**Task directions:**
The passage on legacies below names social policy initiatives that Lyndon Johnson pushed through. List every one of them.
+++ Excerpt to read
Though Kinsley makes a spirited defense of the boomers and portrays them as potential saviors of the economy rather than the greedy leeches who ruined it, the problem facing his generation when it comes to the legacy question is whether the bad will eclipse the good. History is no doubt filled with conflicted legacies. For instance, there are those who argue that Lyndon Johnson could have gone down as a great president had it not been for the Vietnam War. The Civil Rights Act of 1964, the Voting Rights Act of 1965, Medicare and Medicaid, these are all massive social policy initiatives that Johnson pushed through. But the tarnish that Johnson’s legacy suffered because of Vietnam—think of the “credibility gap” that became his undoing—forever diminishes his major accomplishments in the minds of many Americans.
++++++
+++ Records
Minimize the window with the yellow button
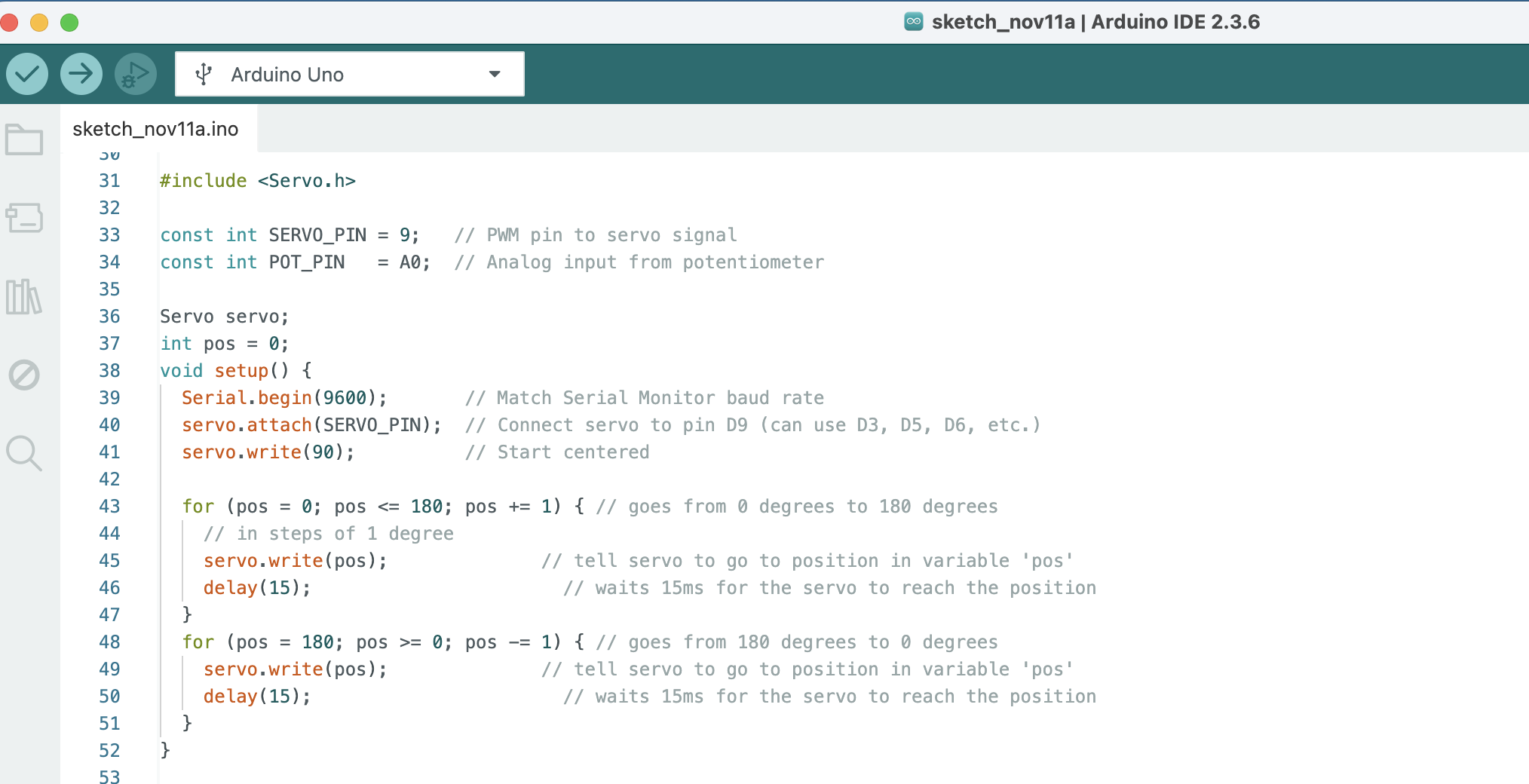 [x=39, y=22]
++++++
+++ Records
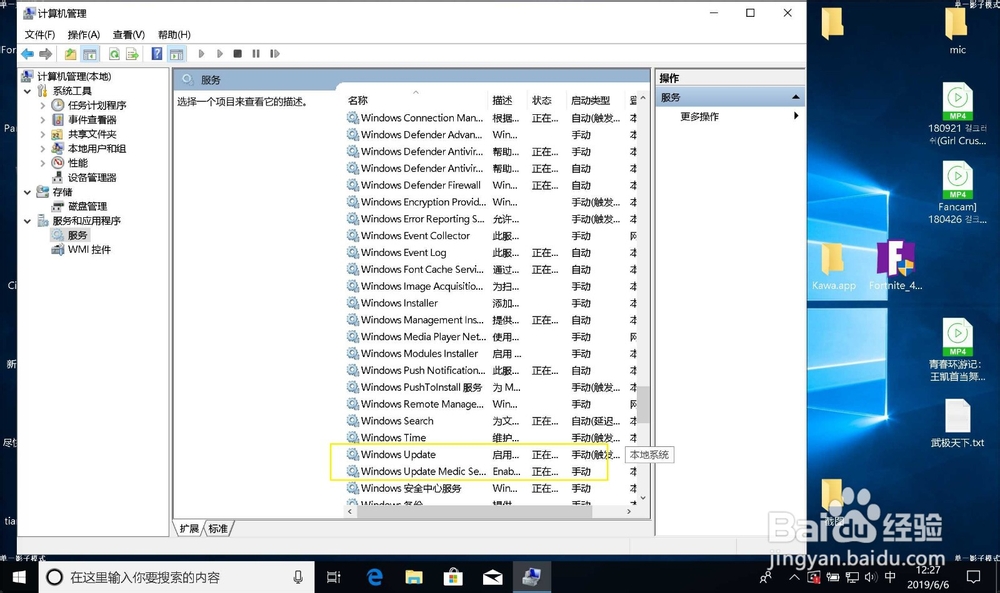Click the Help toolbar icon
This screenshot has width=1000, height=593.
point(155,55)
++++++
+++ Records
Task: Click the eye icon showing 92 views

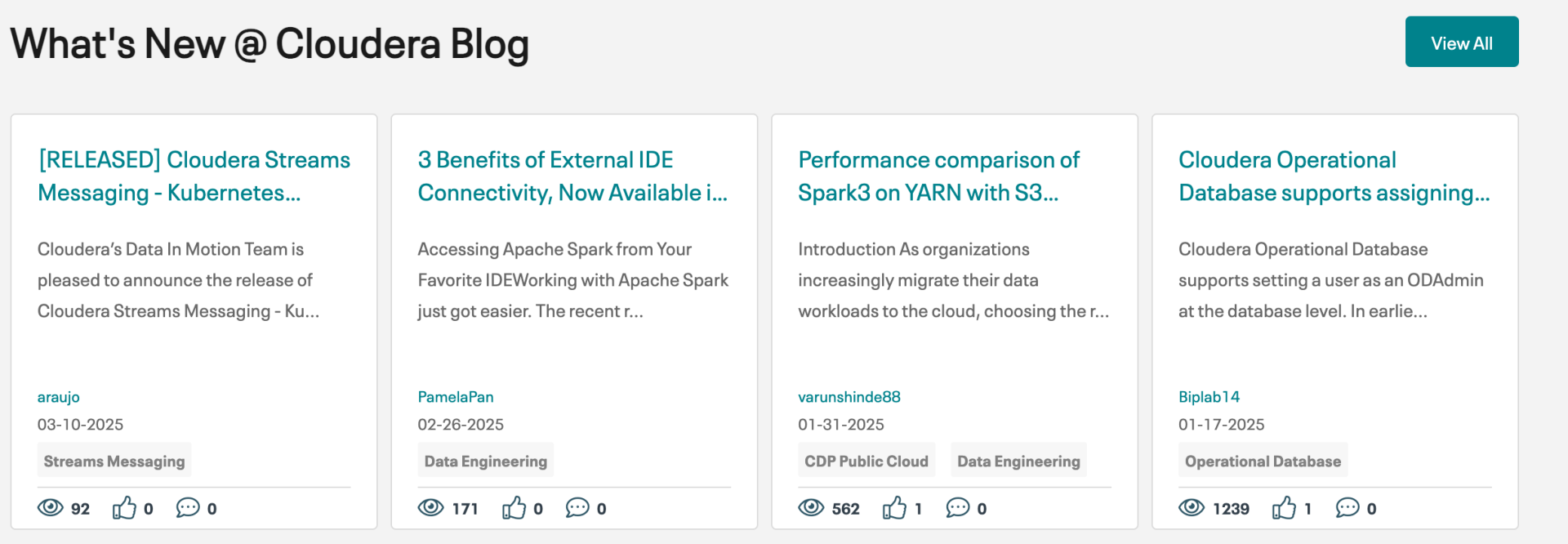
++++++
**Response area:**
- The Civil Rights Act of 1964
- The Voting Rights Act of 1965
- Medicare
- Medicaid